Abandoning inflation targets isn't the way to promote growth

Jim O’Neil is proposing something that doesn’t actually make sense. That the Bank of England should abandon its inflation targets in order to concentrate upon economic growth. The reason this doesn’t make sense is because it ignores the difference between inflation and growth in the first place:

One of Britain’s most prominent economists has urged Rishi Sunak to scrap the Bank of England’s inflation target to make economic growth its primary goal as Britain attempts a recovery from the pandemic.

Lord Jim O’Neill, a former Treasury minister who is understood to be in talks with the Government about the creation of a new state investment board for the North, called on the Chancellor to change the Bank’s remit to target nominal GDP instead of inflation. In an interview with The Sunday Telegraph, the former Goldman Sachs chief economist suggested the radical move would help engineer a V-shaped recovery from the coronavirus recession.

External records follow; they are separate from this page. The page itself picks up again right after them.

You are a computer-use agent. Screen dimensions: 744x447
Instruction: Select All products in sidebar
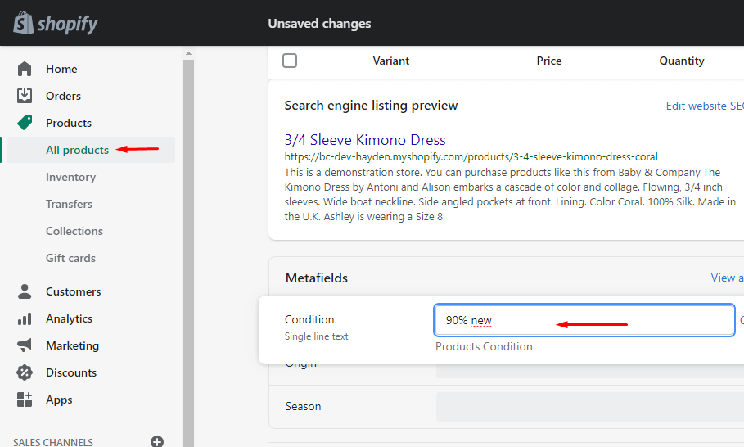[x=77, y=150]
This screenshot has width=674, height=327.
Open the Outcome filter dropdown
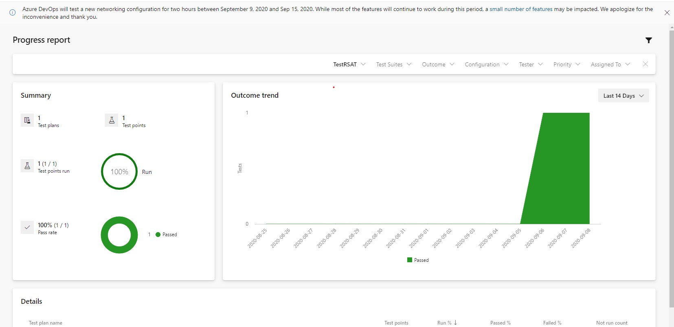pos(438,64)
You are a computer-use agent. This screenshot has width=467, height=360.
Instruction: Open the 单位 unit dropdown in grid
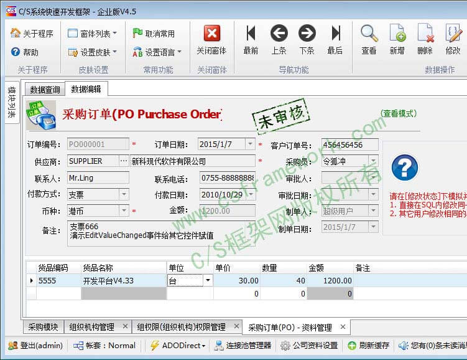tap(208, 281)
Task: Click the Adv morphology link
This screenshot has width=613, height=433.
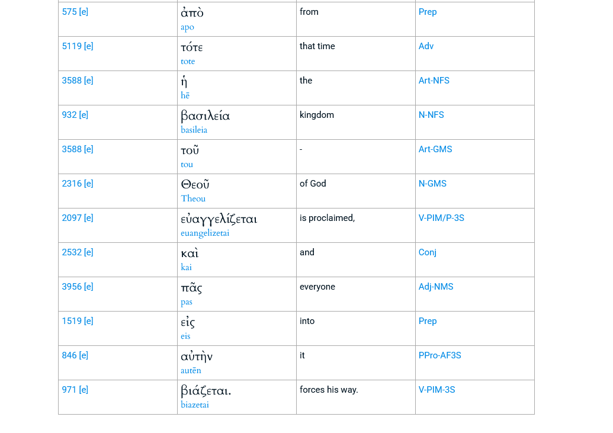Action: [x=426, y=46]
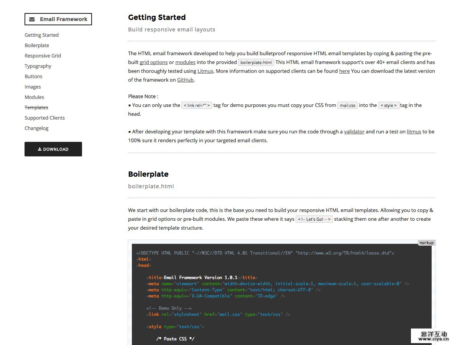
Task: Open the Images sidebar link
Action: pyautogui.click(x=33, y=87)
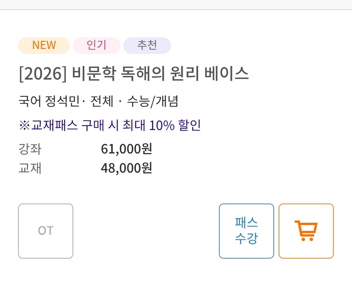This screenshot has height=287, width=352.
Task: Click the 강좌 row label
Action: 30,149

What we’re interested in is real GDP growth. The difference between nominal and real GDP growth is, by definition, the inflation rate. Inflation, above the rate that greases the wheels of relative price changes, being something that is harmful.

It’s fine to change emphasis, to say that we’d like NGDP to be rising, with some modest portion of that being inflation and the rest real growth, but that’s just setting the same target we already have. We desire maximal real growth with minimal inflation. But to say that we should abandon inflation as a target doesn’t make economic sense. It also doesn’t make political sense as inflation is very much easier to engender than real growth and do we really want politicians to be able to say they’re hitting the targets just by making everything more expensive for us?